Gabriel woke up with a slightly aching back, soreness throughout his body, and a very dry mouth that felt almost painful.
He could have sworn that he could still taste the acrid smoke of the burning building.
Stumbling out of the motel bed, he staggered to the bathroom, washed his face, drank a bit of lukewarm water, then began his usual morning ritual, ending with a shower.
He came out of the bathroom with a fresh pair of boxers and his own well-worn pants, toweling his short hair dry. With a deep sigh, he threw himself onto the bed and let out a groan as his eyes roamed the room.
There were several cracks – badly painted over – scattered across the walls, peeling paint everywhere, and somebody had graffitied one of the ceiling corners.
‘Spiderdong was here!’ was written in black Sharpie, accompanied by a crudely drawn spiderweb.
Despite the situation, Gabriel couldn’t help but chuckle. ‘Ah…people never change…’ he mused as his brief amusement faded into heavier thoughts, while he laced his hands behind his head.
‘Based on how fast we were shipped off from the accident, I expect they won’t contact me until next week. Porter is at the lower end of the alphabet, so probably around Thursday or Friday. Until then, I’ve got this room.’ Gabriel let out another tired sigh. ‘I’ll need to look for another apartment. Preferably somewhere where I won’t be crushed by supers battling… Ugh… I hate apartment hunting.’
With the unpleasant future before him, he slowly sat up, groaning as one particular spring decided this was the perfect time to puncture the surface of the mattress. He shot the mattress an irritated look, quickly got up – checking to make sure it hadn’t broken skin – then flipped the mattress over, redressed it, and with another groan summoned his deck to his hand.

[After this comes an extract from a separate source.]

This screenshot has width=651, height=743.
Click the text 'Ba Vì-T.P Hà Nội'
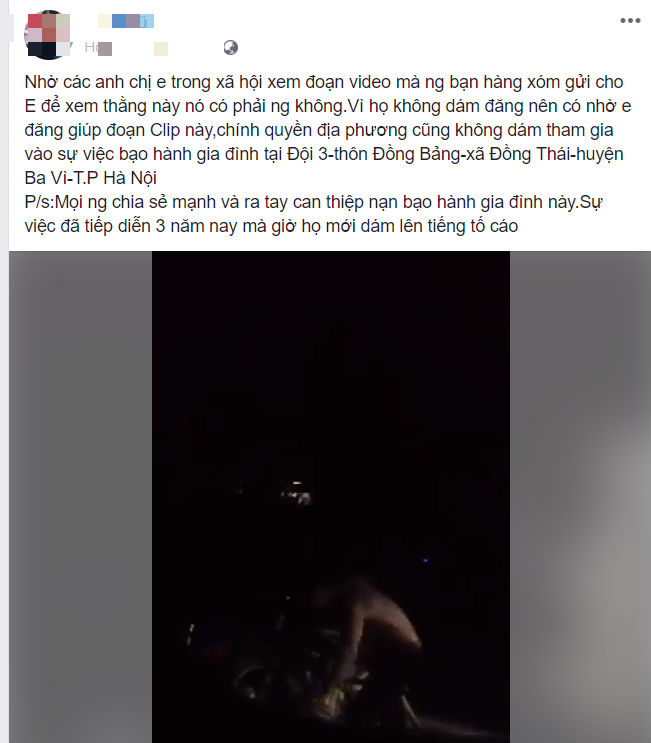click(90, 178)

‘I’m really groaning too much…’ he mused as he made his laptop reappear.
The motel room had a table where he was close enough to a socket, so he plugged in the charger and opened the old laptop. While it booted up, he checked his phone.
Unsurprisingly, nobody had checked on him. No worried friends, distant relatives, not even his neighbors, whom he spoke to once in a blue moon. ‘I hope they’re alive… they were nice people…’
There were a bunch of automatic notifications – from emergency services, from the government – hell, even his landlord sent him a message.
Curiously, he opened it.
Only to see a poorly worded message with horrendous grammar telling him not to bother contacting the man and that his deposit was forfeit due to the damage done to the apartment.
For a long moment, Gabriel stared at the message (after decoding it), then let out another sigh. With a simple motion, his deck produced his folder of important documents on the table, and he took out his rental agreement.
After a quick read, he nodded and composed a message. Naturally, using small words and short sentences. He didn’t want to overestimate his landlord.
‘The contract says if the damage is from a superpowered battle, I get my money back. Read it.’
Finding the clause a little too good to be true, he did a quick online search. Apparently, so many people were forced to the streets due to damage from battles between supers that the government decided to set up limited protections for the ordinary folks. After a few protests and deaths of people in the government, of course.
In turn, all this was tacked onto villains’ rap sheets as destruction of property and such, making it easier to convict them.
A minute later, his phone dinged once again with a simple expletive.
Then another ding from his banking app showed his deposit of 1,500 credits being returned.
He thanked the landlord, then blocked his number.
A bit richer and happier, he returned the paperwork to the card, once again creating the purple-bordered card, and turned his attention to his laptop.
Opening a popular local news site, he was instantly bombarded with articles about what had happened the night before.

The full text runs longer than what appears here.